Le respectable Anthony Wong campe Wong Tak, un policier qui enquête sur le meurtre crapuleux d’un mannequin. Un film est retrouvée morte et ne pesant plus que 35 kilos. Sur elle, la police trouve une étiquette sur laquelle est indiquée
L’enquête doit vite avancer car il y a le concours de beauté organisé par une célèbre marque internationale de produits amaigrissant qui se prépare. Pour coacher les filles, entre en scène Cheerie (Cherrie Ying) qui tient un magasin de diététique et de beauté. Sa clientèle devient rapidement des proies potentielles pour le tueur en série. Ken devient introuvable, mais Cheerie sait où il se trouve : il est tombé amoureux d’elle et tente de la séduire. Toute cette histoire de meurtres va suivre son cours, avec son lot de courses poursuite, de chausse-trappes, de faux indices et une résolution de l’intrigue qui est assez facilement devinable. Oui, on peut deviner avec un peu de jugeote qui tue toutes ces mannequins. On est dans une production Wong Jing quand même.
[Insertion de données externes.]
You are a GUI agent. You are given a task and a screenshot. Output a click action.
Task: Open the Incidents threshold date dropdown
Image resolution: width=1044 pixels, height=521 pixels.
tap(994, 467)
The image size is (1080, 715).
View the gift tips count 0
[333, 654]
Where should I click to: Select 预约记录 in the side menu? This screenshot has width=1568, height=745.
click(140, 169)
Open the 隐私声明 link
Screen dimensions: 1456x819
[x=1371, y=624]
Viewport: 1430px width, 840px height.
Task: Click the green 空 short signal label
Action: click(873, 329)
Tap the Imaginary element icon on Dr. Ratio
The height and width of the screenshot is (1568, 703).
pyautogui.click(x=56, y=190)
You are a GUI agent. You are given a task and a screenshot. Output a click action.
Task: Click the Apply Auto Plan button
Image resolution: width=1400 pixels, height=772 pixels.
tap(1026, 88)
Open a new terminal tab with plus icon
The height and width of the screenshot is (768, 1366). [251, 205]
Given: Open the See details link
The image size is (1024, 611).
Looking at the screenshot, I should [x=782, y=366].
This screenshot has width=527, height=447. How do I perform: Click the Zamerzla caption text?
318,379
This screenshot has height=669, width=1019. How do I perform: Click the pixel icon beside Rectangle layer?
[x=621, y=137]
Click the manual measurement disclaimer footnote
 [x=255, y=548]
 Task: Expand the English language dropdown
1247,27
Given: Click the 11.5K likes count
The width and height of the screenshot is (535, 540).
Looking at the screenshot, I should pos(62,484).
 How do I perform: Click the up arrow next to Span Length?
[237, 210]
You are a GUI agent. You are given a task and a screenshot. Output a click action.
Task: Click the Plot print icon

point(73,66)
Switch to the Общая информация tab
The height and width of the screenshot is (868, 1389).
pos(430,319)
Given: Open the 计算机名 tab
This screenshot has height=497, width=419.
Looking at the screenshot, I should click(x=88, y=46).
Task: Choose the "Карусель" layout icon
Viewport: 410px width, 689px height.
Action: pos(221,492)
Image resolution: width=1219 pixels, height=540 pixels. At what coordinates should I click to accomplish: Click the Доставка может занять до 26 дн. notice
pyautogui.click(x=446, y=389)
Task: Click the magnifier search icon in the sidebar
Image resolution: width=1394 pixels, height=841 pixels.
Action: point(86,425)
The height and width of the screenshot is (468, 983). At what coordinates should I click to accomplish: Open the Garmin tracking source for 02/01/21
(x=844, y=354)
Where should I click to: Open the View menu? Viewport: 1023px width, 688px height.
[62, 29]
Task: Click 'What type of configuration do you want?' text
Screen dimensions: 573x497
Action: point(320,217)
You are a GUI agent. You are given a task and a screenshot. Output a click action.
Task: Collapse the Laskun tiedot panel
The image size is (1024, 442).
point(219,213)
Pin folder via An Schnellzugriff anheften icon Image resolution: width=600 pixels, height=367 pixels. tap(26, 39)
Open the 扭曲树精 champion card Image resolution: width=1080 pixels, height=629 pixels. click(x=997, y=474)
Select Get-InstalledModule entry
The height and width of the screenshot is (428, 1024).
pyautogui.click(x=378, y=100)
Mais ce qui est intéressant dans Slim till dead s’appelle Anthony Wong. L’acteur est souverain et s’en donne à cœur joie. Non pas qu’il cabotine mais sa partition est souvent du ressort comique comme dans la scène où il veut faire l’amour à sa femme et qu’elle se refuse à lui. C’est évidemment lui le seul personnage important du film. D’ailleurs tous les autres acteurs paraissent d’une grande fadeur à côté de lui, même si avec beaucoup de générosité, il parvient à les mettre en valeur. Il ne faudra pas oublier non plus la parodie du film de Fruit Chan Nouvelle cuisine où Crystal Tin imite à merveille Myriam Yeung.
L’autre attrait de Slim till dead est ailleurs et il est bien plus vénal. Il s’agit pour Wong Jing de mettre le plus d’actrices jeunes et jolies en bikini. Les spectateurs amateurs de beautés chinoises pourront facilement se rincer l’œil. Marco Mak filme ses actrices comme dans un clip avec des filtres bleus d’un mauvais goût assez prononcé. Tout cela est un pur produit Wong Jing.
Slim till dead (瘦身, Hong, Kong, 2005) Un film de Marco Mak avec Anthony Wong, Sheren Tang, Cherrie Ying, Raymond Wong Ho-yin, Crystal Tin, Zuki Lee, Vonnie Lui, Wong Jing, Jing Gang-shan, Andrew Wu.